EXERCISE INSTRUCTIONS:
**A.** List every person named in the mailing-list post about clang-cl and the VC++ preprocessor.
**B.** In the mailing-list post about clang-cl and the VC++ preprocessor, reproduce the passage from "[cfe-dev] Clang-cl.exe and" up to and including "the VC++ preprocessor.".

TEXT EXTRACT:
-=-=-=-=-

[cfe-dev] Clang-cl.exe and the VC++ preprocessor

Matt Calabrese rivorus at gmail.com
Thu Jul 10 20:28:00 PDT 2014


On Thu, Jul 10, 2014 at 12:55 PM, Edward Diener <
eldlistmailingz at tropicsoft.com> wrote:

> I have been told, via my bug report on a preprocessor error in the latest
> version of clang-cl.exe, that clang-cl.exe is trying to emulate at least
> some of the bugs of the VC++ preprocessor.
>
> NO ! Please do not do that.
>
> I know, from having worked on variadic macros in Boost PP and having
> created my own variadic macro data library, how broken the VC++
> preprocessor is when it comes to preprocessor metaprogramming. Paul
> Mensonides, the creator of Boost PP and an exceptional expert on the C++
> preprocessor, also knows and has bemoaned countless times how difficult it
> is to do preprocessor metaprogramming if one has to deal with the VC++
> preprocessor. Not only will clang-cl.exe's emulation of the brokeness of
> the VC++ preprocessor set back further efforts in metaprogramming
> preprocessor code and libraries but there is absolutely no chance, if it
> means anything to clang-cl developers, that any effort will be made to
> accomodate clang-cl's preprocessor bugs into Boost PP ( or my own variadic
> macro data library ).

-=-=-=-=-

Rows from a screen grounding dataset:
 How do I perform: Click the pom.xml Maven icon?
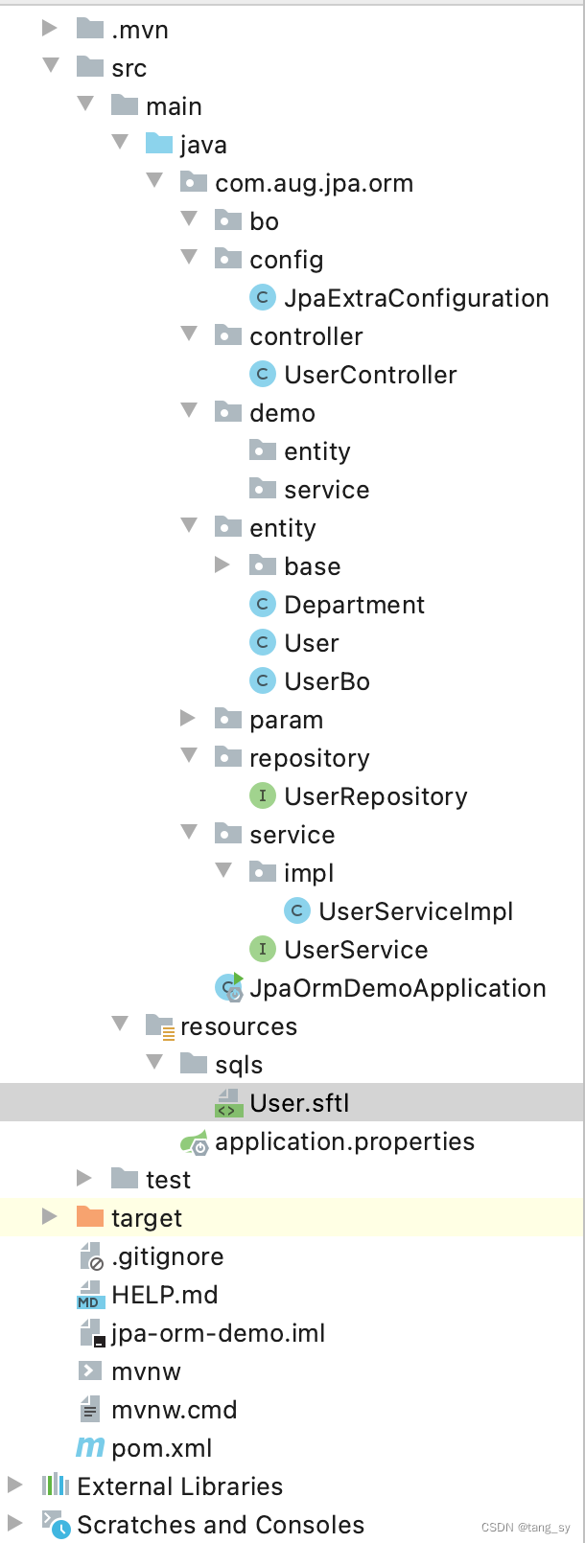pyautogui.click(x=90, y=1447)
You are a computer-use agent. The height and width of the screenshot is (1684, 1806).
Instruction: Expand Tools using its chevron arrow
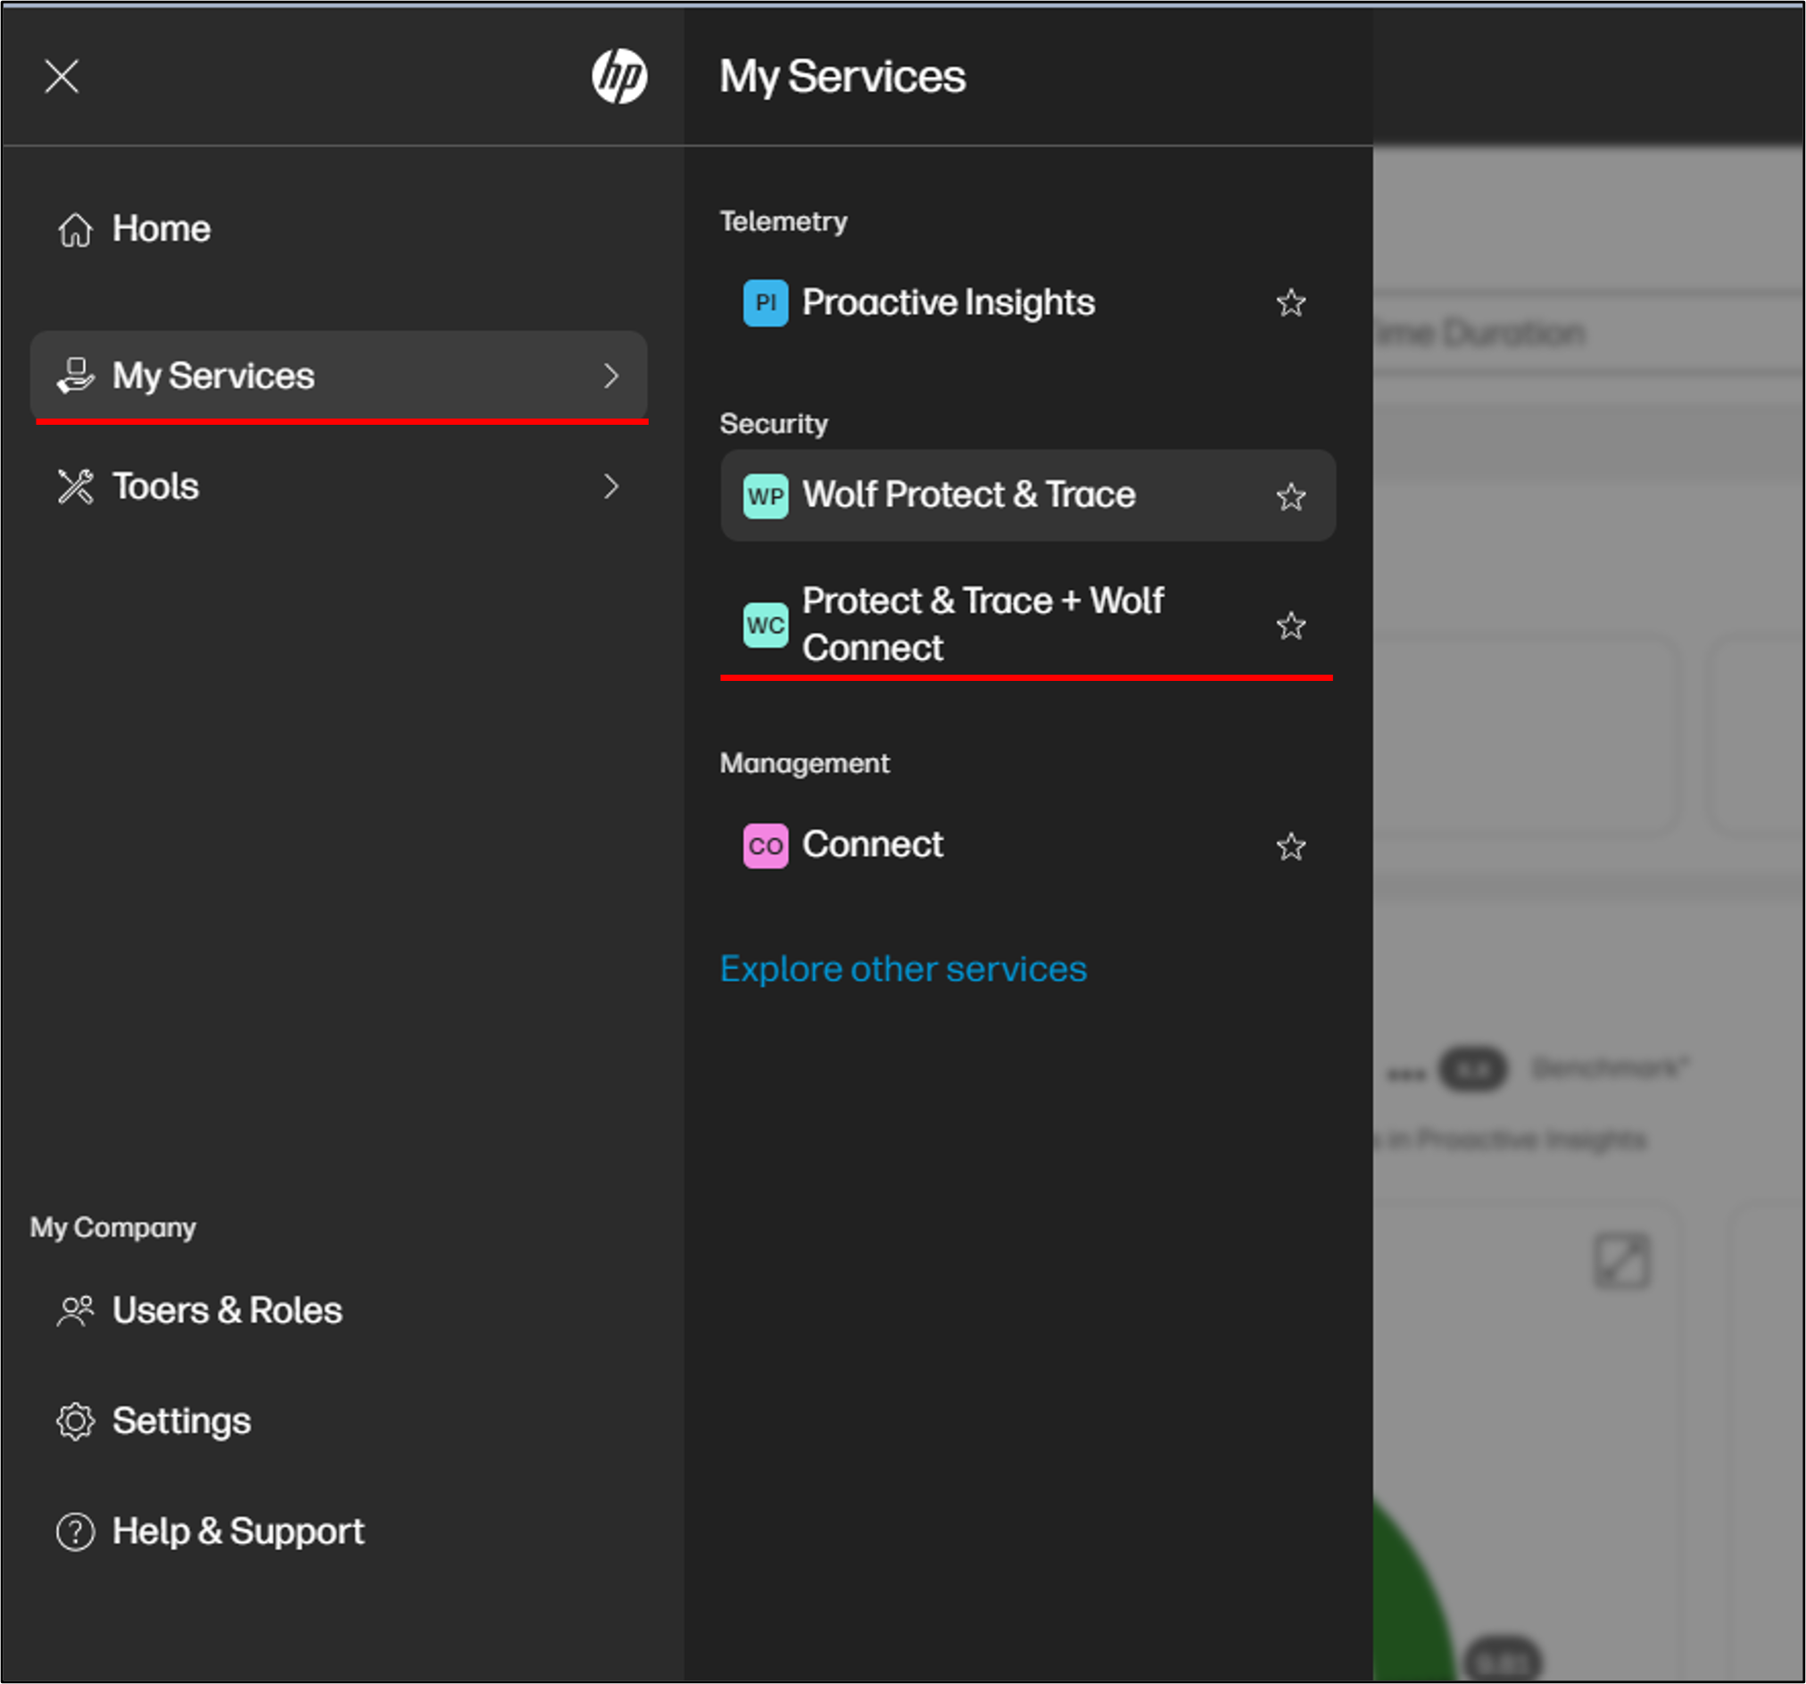click(x=612, y=487)
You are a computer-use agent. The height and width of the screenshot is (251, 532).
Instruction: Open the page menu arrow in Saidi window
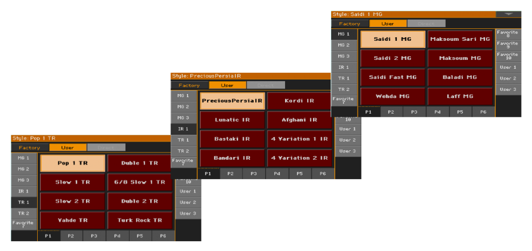click(x=508, y=14)
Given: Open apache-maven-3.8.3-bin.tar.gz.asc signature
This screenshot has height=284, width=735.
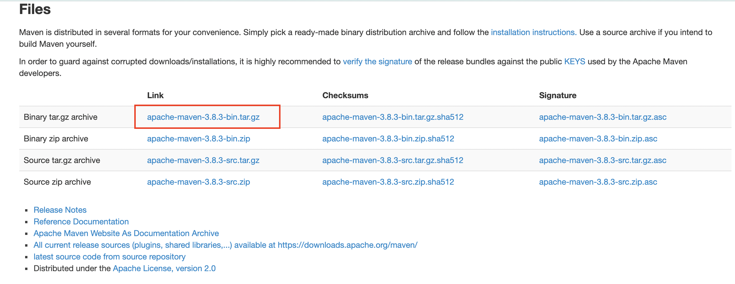Looking at the screenshot, I should 603,117.
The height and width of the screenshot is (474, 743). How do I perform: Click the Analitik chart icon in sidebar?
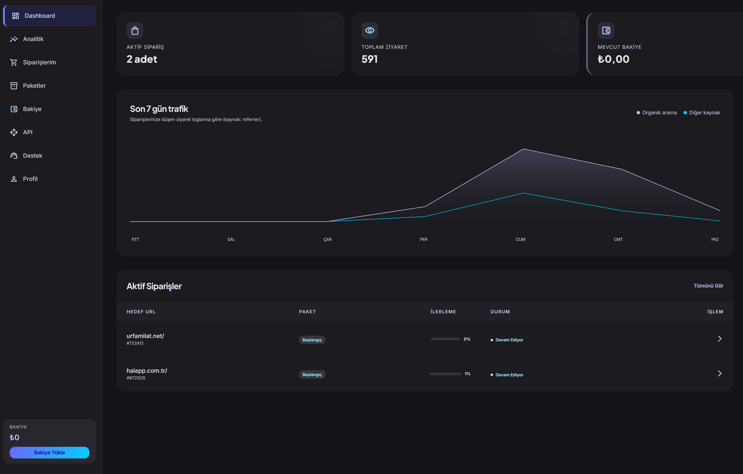14,39
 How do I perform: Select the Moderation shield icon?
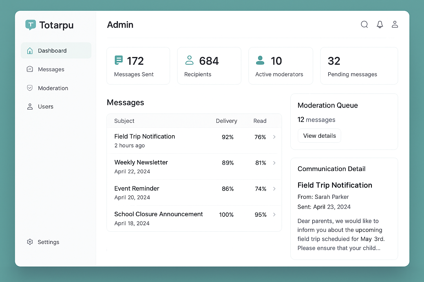pyautogui.click(x=30, y=88)
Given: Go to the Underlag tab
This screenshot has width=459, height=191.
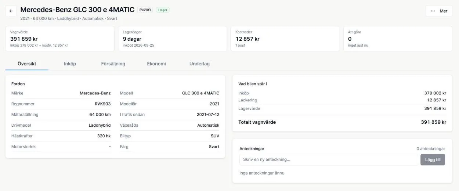Looking at the screenshot, I should coord(199,64).
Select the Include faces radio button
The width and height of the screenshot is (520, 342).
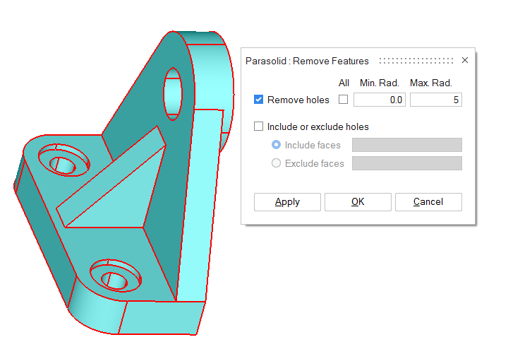[277, 145]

-=-=-=-=-

LIST OF SOLUTIONS:
**A.**
Matt Calabrese
Edward Diener
Paul Mensonides

**B.**
[cfe-dev] Clang-cl.exe and the VC++ preprocessor

Matt Calabrese rivorus at gmail.com
Thu Jul 10 20:28:00 PDT 2014


On Thu, Jul 10, 2014 at 12:55 PM, Edward Diener <
eldlistmailingz at tropicsoft.com> wrote:

> I have been told, via my bug report on a preprocessor error in the latest
> version of clang-cl.exe, that clang-cl.exe is trying to emulate at least
> some of the bugs of the VC++ preprocessor.